■ Task prompt ■
Reproduce the entries below verbatim, from the line containing "Given: Click inside the Title search field" through the line containing "Looking at the", including both of those lines.

■ Material shown ■
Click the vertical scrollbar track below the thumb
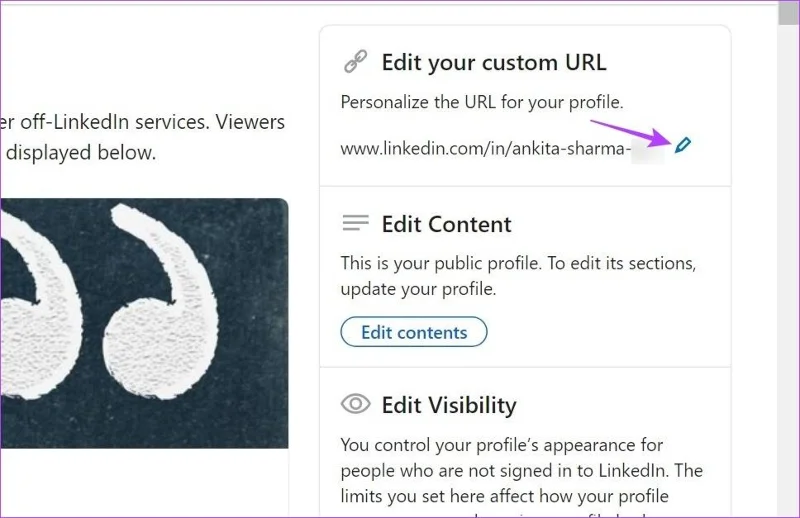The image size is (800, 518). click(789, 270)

---

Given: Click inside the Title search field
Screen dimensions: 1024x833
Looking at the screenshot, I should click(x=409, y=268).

■ Output of the exercise ■
Given: Click inside the Title search field
Screen dimensions: 1024x833
Looking at the screenshot, I should click(x=409, y=268).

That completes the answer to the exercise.